== Compiti richiesti ==
A. Trascrivi dal brano sulla stanza cinese il passo che comincia con "Il parlante cinese" e prosegue fino a "comprensione del significato.".
B. Scrivi il seguito del brano sulla stanza cinese, riprendendo subito dopo la sua ultima frase.

== Brano scelto ==
__________

L’esperimento della stanza cinese è uno degli esperimenti mentali più influenti nella filosofia dell’intelligenza artificiale. Formulato dal filosofo John Searle nel 1980, mette in discussione l’idea che una macchina capace di imitare il comportamento linguistico umano possa essere considerata realmente intelligente.
Searle racconta di aver sviluppato questo esperimento mentale dopo aver letto di un programma informatico apparentemente capace di “comprendere” storie. Il programma riceveva un racconto semplice – un uomo che va al ristorante, riceve un hamburger bruciato e se ne va senza pagare – e rispondeva correttamente a domande come “Ha mangiato l’hamburger?”. I ricercatori sostenevano che questo dimostrasse capacità di comprensione simili a quelle umane. Searle non era d’accordo.
Immaginate una persona che non parla cinese, chiusa in una stanza. Questa persona dispone di un manuale con regole precise per rispondere a frasi in cinese, basate esclusivamente sulla sintassi. Dall’esterno, un parlante cinese invia domande in cinese. L’operatore nella stanza applica meccanicamente le regole del manuale e fornisce risposte che, dal punto di vista esterno, appaiono perfettamente sensate e convincenti.
Il parlante cinese all’esterno avrà l’impressione di comunicare con qualcuno che comprende davvero la sua lingua. Ma la realtà è diversa: l’operatore non capisce né le domande né le risposte. Si limita a seguire istruzioni sintattiche senza alcuna comprensione del significato.

__________

== Estratto dei dati ==
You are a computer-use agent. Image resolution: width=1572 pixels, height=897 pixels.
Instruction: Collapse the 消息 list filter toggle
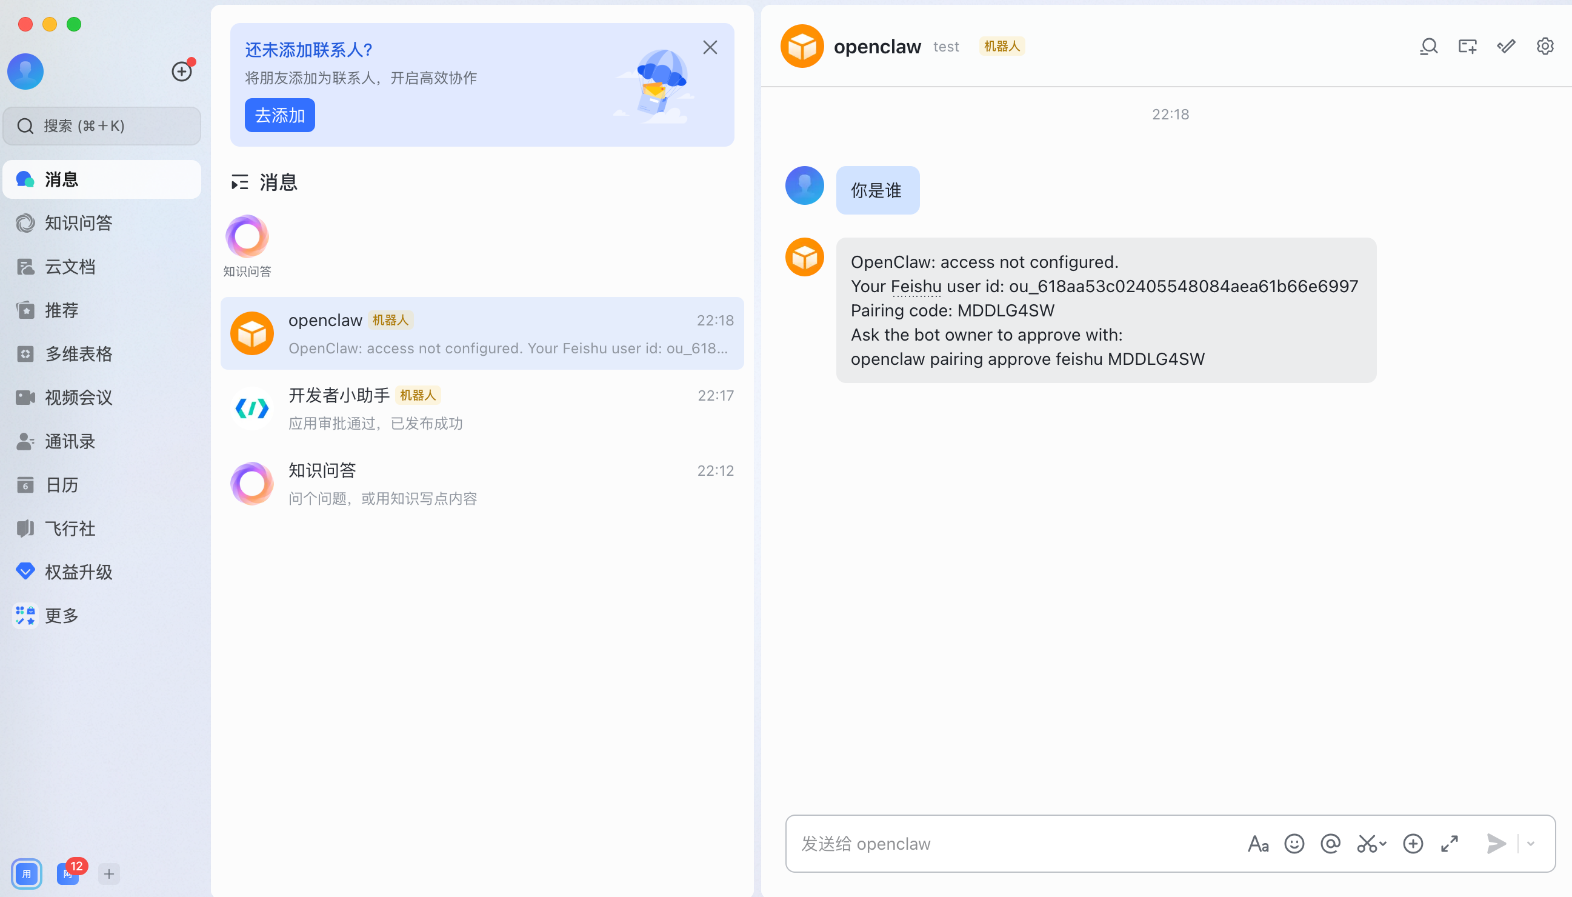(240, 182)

__________

== Esercizi risolti ==
A.
Il parlante cinese all’esterno avrà l’impressione di comunicare con qualcuno che comprende davvero la sua lingua. Ma la realtà è diversa: l’operatore non capisce né le domande né le risposte. Si limita a seguire istruzioni sintattiche senza alcuna comprensione del significato.

B.
Un’intelligenza artificiale sofisticata si trova nella stessa situazione dell’operatore nella stanza. Può manipolare simboli, applicare regole sintattiche ed elaborare risposte apparentemente intelligenti, ma questo non equivale a comprendere.
Come scrive Searle: “Le manipolazioni formali di simboli non hanno in sé alcuna intenzionalità; sono del tutto prive di significato. Nel gergo linguistico, hanno solo una sintassi, ma nessuna semantica. L’intenzionalità che i computer sembrano avere esiste solo nella mente di coloro che li programmano e di coloro che li utilizzano.”
Parlare una lingua non significa solo usare i simboli giusti al momento giusto: richiede una coscienza del loro significato. Il programma è sintattico, non semantico. È un sistema formale privo di contenuti mentali.
L’argomento di Searle si oppone alla tesi che la mente sia semplicemente un programma che “gira” sul cervello. Secondo le teorie funzionaliste, se un programma svolge le stesse funzioni di una mente, non c’è motivo di distinguerli: entrambi sarebbero ugualmente intelligenti.
Per Searle questa analogia è errata. La mente non è una semplice “istanziazione” di funzionalità informatiche. Se elabora informazioni, lo fa in modo radicalmente diverso dal computer. La differenza fondamentale è che la mente produce stati mentali – stati dotati di intenzionalità, cioè diretti verso un contenuto.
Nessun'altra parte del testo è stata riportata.